La mention “Mort en déportation” est apposée sur son acte de décès (J.O. du 20-09-2007).

Sources :

- Claudine Cardon-Hamet, Triangles rouges à Auschwitz, Le convoi politique du 6 juillet 1942, éditions Autrement, collection mémoires, Paris 2005, pages 74, 150 et 153, 368 et 397. 
- Cl. Cardon-Hamet, Mille otages pour Auschwitz, Le convoi du 6 juillet 1942 dit des “45000”, éditions Graphein, Paris nov. 2000, page 117. 
- Jean-Claude et Yves Magrinelli, Antifascisme et parti communiste en Meurthe-et-Moselle, 1920-1945, Jarville, avril 1985, page 247, 345. 
- Archives Départementales de Meurthe-et-Moselle, Nancy, cotes W1304/23 et WM 312 (recherches de Daniel Dusselier). 
- Death Books from Auschwitz, Remnants, Musée d’État d’Auschwitz-Birkenau, K.G.Saur, 1995 ; relevé des registres (incomplets) d’actes de décès du camp d’Auschwitz dans lesquels a été inscrite, du 27 juillet 1941 au 31 décembre 1943, la mort de 68 864 détenus pour la plupart immatriculés dans le camp (sans indication du numéro attribué), tome 2, page 132 (31580/1942).

MÉMOIRE VIVE

(dernière mise à jour, le 20-03-2010)

Cette notice biographique doit être considérée comme un document provisoire fondé sur les archives et témoignages connus à ce jour. Vous êtes invité à corriger les erreurs qui auraient pu s’y glisser et/ou à la compléter avec les informations dont vous dispose (en indiquant vos sources).

En hommage à Roger Arnould (1914-1994), Résistant, rescapé de Buchenwald, documentaliste de la FNDIRP qui a initié les recherches sur le convoi du 6 juillet 1942.
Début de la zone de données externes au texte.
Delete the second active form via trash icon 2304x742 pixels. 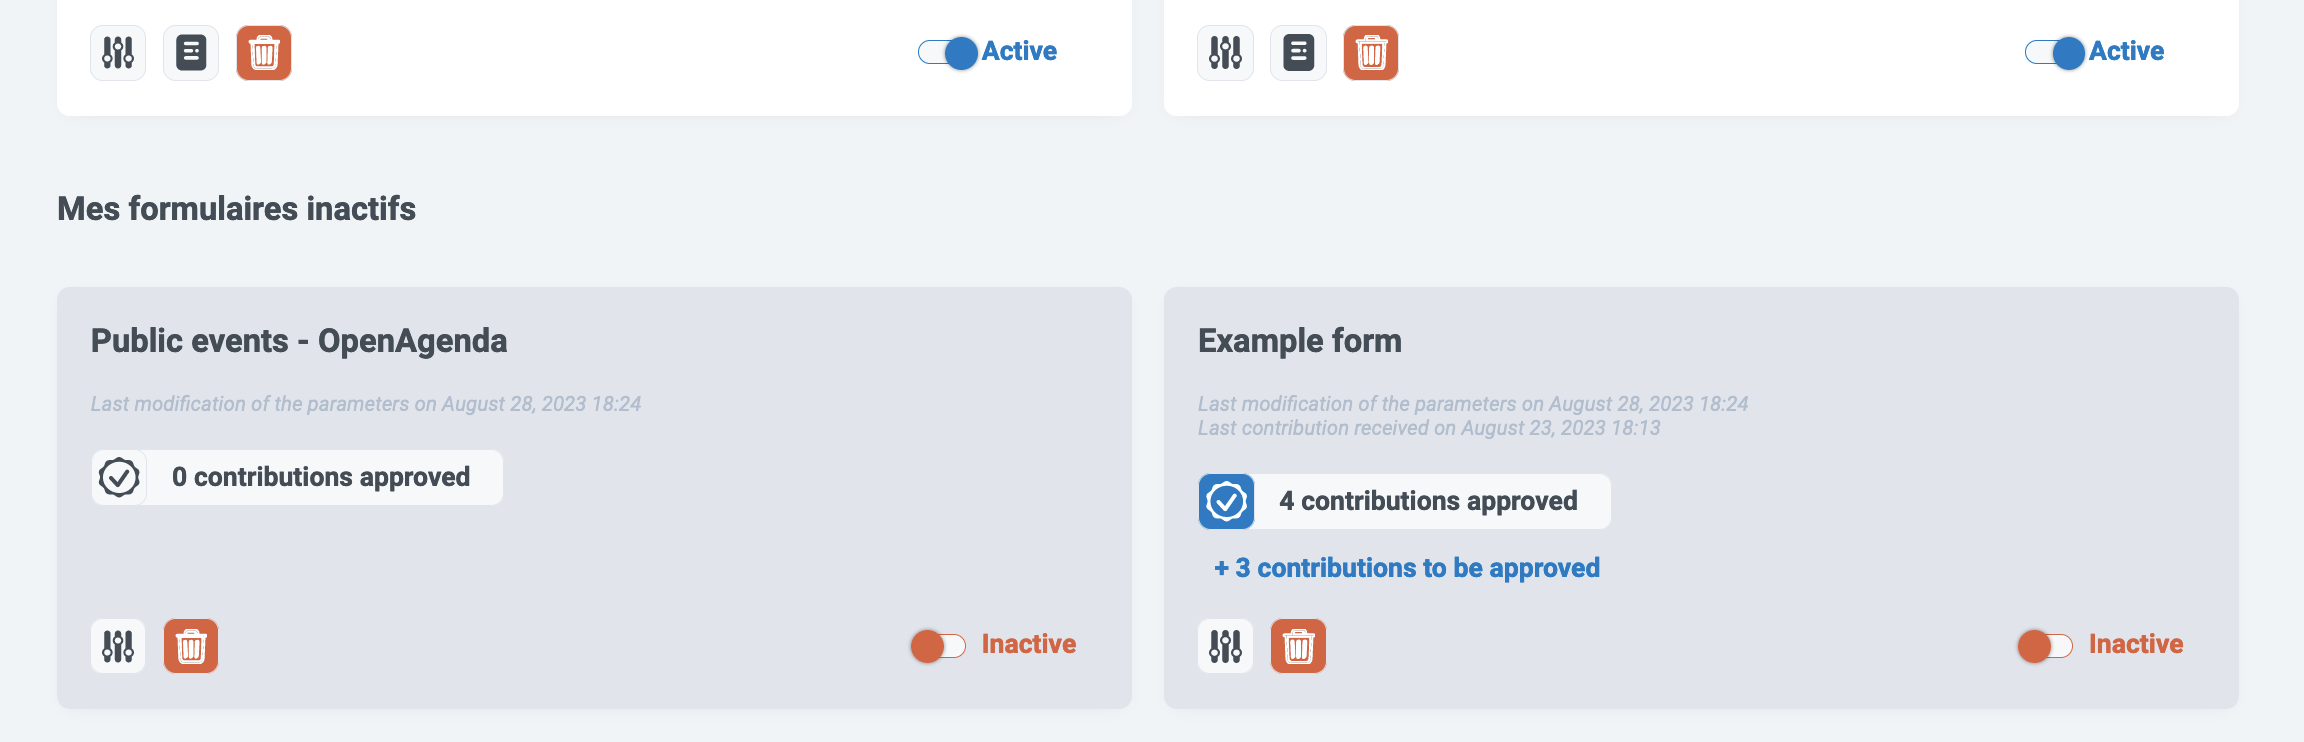coord(1371,52)
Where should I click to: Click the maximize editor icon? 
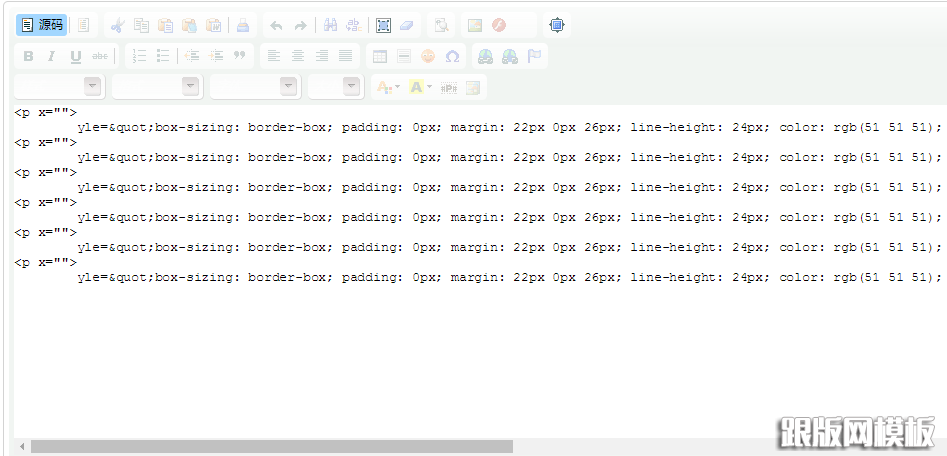pyautogui.click(x=557, y=25)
[1] Les chambres à gaz du centre de mise à mort situé à Birkenau fonctionnent principalement pour l’extermination des Juifs dans le cadre de la “Solution finale”, mais, jusqu’en mai 1943, elles servent également à éliminer des détenus, juifs ou non, considérés comme “inaptes au travail” (opération commencée en avril 1941, dans d’autres camps, sous le nom de code 14 f 13). Les détenus d’Auschwitz-I sélectionnés pour la chambre à gaz sont amenés en camions à Birkenau. Quelquefois, ils attendent la mort au Block 7 de ce camp.